Two recent examples of “successful” reforms featured in OECD reports are those undertaken by Germany and Poland (OECD 2013b, Volume II, Box II.3.2; OECD 2013c, Volume IV, Box IV.2.1). Students in those two countries scored near the OECD average in 2003 and have made large gains since. One study of the Polish reforms argues that Poland’s 1999 reform postponing vocational tracking from the 9th to the 10th grade lifted by one standard deviation the PISA reading scores of students who would have gone to vocational school in the 9th grade. The study argues that this explains much of Polish reading test score gains in 2000–2006 (Jakubowski et al. 2010). Yet, thanks to a special follow-up sample in Poland, that same study is also able to show that in 10th grade, the 9th grade cohort entering the vocational education track “lost” the gains they had made in 9th grade.23

Germany had a PISA-reported increase in its sample of disadvantaged students in the 2000s, making the achievement in that decade of substantial gains for such students more interesting and impressive. Nevertheless, the gain in average test scores from 2000 to 2009 apparently came from gains made by children from Slavic-country immigrant families. The gains of ethnic German students were negligible (Stanat et al. 2010). The reported concentration of German student performance gains in first- and second-generation immigrants, most from Russia and Eastern Europe, raises questions about whether school reforms were related to such gains or whether lessons learned in Germany from educating Russian and Eastern European immigrants are applicable to the U.S. context, where most low-scoring immigrants are from Mexico and come to the country with considerably less family academic resources. An OECD report on lessons for the United States from other countries discusses German reforms but concedes that there seems to be no empirical link between those reforms and German test score gains (OECD 2011).24

These are just a few cases illustrating how a lack of relevance and causal evidence does not impede the OECD and others from drawing conclusions from PISA data on what works to increase student test scores. The OECD has made a regular practice of recommending what countries and even schools should do to increase their students’ learning even though there is no link to particular country situations and no causal evidence for these claims (OECD 2013a, Chapter 6).

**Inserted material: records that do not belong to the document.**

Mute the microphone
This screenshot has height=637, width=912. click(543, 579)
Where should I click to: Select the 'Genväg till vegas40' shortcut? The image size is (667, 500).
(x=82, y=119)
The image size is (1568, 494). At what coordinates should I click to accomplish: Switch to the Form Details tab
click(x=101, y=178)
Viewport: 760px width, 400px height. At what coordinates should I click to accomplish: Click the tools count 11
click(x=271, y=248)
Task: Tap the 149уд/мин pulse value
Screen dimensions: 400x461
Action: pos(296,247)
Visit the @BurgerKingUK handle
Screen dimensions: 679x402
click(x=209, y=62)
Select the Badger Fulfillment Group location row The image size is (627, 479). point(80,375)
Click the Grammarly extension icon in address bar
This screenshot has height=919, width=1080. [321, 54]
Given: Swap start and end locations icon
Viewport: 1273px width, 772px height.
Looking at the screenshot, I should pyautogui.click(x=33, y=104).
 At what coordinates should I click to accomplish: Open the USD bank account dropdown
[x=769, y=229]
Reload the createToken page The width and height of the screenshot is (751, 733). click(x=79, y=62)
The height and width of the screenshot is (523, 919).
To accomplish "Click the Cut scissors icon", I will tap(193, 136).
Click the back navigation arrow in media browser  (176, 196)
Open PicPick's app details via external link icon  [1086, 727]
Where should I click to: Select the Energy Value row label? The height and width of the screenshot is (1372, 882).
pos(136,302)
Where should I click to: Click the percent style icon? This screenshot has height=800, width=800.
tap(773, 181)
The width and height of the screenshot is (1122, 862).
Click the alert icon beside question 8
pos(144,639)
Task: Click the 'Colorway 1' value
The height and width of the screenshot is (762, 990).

When evaluating such recommendations, U.S. policymakers need first to ask whether they are relevant to the U.S. context—whether the experiences described above, such as those in Asia, Finland, Germany, and Poland, are meaningful for U.S. educational conditions. Secondly, U.S. policymakers need to ask whether the analysis underlying the recommended intervention or reform makes a reasonable inferential case that the intervention or reform is linked to improved education outcomes. It is a challenge to find any OECD recommendations in the two Lessons from PISA for the United States volumes that meet these criteria. For all these reasons, it is challenging to learn about improving U.S. schools from comparisons based on international tests.

Should U.S. policymakers look outward or inward?

Because of all these issues of comparability, the PISA and TIMSS results in various U.S. states are particularly interesting. Our analysis in the previous section suggests that the average of even usually lower-scoring advantaged students in the United States as a whole may be a poor measure of success or failure of such students in many of the administrative units that actually administer U.S. education. In a number of states that have participated in international tests, advantaged students do at least as well in mathematics—in which students in the United States as a whole do not perform very well—as advantaged students in high-scoring PISA and TIMSS countries. At the same time, advantaged students in many other states do worse than their counterparts in large industrial European countries and much worse than students in high-achieving countries.

Thus, the question U.S. policymakers and educators should ask is whether they need to turn to the rest of the world to find out what will make relevant contributions to improving U.S. education—or whether they should look within the United States’ varied multi-educational state-based systems to find these answers.

The case for looking inward across states

The case for looking inward, across U.S. states, is compelling. When considered carefully, the concept of a “United States education system” is largely a construct of agencies administering international tests and the U.S. Department of Education. Education policies are, in the environment of the past 20 years, largely formulated by states and local school districts, even though federal legislation and programs such as the Civil Rights Act, Title I, Title IX, No Child Left Behind, Race to the Top, and Common Core are important in holding states and districts to certain requirements and steering them in certain directions. Ultimately, however, implementation varies, and the result is considerable variation in the quality of education systems even among states. As would be expected, student performance in mathematics on international tests varies greatly among U.S. states.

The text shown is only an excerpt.